■ Element lookup records:
--------------------

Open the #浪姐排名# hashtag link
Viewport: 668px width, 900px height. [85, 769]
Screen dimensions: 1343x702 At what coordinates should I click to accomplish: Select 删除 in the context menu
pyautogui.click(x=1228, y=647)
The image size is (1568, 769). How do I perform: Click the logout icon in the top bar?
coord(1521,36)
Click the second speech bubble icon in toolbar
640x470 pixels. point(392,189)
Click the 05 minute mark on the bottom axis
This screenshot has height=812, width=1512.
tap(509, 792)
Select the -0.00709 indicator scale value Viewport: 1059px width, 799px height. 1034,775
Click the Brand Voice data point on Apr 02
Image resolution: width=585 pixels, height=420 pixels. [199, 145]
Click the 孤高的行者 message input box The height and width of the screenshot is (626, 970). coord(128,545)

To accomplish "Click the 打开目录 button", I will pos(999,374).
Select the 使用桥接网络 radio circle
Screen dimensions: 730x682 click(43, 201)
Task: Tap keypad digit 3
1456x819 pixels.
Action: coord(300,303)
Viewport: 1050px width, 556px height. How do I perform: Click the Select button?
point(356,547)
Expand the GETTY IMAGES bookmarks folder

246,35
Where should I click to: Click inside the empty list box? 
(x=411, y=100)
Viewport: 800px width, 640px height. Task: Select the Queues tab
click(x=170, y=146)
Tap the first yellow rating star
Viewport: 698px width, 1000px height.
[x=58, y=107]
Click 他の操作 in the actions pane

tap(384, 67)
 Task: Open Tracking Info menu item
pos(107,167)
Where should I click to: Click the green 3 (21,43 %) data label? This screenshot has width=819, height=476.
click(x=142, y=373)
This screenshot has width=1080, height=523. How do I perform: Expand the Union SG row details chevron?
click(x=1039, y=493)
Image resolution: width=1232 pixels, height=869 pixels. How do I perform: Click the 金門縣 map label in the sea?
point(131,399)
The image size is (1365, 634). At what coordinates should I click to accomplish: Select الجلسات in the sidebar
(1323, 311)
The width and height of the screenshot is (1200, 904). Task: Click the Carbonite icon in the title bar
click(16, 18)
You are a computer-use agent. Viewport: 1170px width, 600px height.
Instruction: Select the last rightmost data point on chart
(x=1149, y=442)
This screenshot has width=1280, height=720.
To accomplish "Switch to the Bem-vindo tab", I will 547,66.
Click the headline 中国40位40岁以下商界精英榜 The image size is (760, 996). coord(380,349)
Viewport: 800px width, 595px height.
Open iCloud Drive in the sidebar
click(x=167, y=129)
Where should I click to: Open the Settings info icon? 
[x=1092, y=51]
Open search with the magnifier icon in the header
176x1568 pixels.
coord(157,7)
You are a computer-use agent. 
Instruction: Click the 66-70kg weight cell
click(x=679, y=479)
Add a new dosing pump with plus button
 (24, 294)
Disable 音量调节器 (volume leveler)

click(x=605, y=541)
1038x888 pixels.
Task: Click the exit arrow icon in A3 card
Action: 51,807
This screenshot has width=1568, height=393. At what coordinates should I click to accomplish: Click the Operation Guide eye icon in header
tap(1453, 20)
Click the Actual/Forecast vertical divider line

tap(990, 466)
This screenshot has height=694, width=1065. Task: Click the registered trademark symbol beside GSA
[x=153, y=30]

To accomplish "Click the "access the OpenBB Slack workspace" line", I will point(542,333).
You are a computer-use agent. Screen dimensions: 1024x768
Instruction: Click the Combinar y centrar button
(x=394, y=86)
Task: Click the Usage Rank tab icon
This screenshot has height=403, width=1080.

--------------------

■ SET TASK: Reproduce the lines of the records word for word, starting at the line that contains "This screenshot has width=1568, height=393." and ending after the line that contains "I will point(542,333).".

■ EXERCISE OUTPUT:
This screenshot has width=1568, height=393. At what coordinates should I click to accomplish: Click the Operation Guide eye icon in header
tap(1453, 20)
Click the Actual/Forecast vertical divider line

tap(990, 466)
This screenshot has height=694, width=1065. Task: Click the registered trademark symbol beside GSA
[x=153, y=30]

To accomplish "Click the "access the OpenBB Slack workspace" line", I will point(542,333).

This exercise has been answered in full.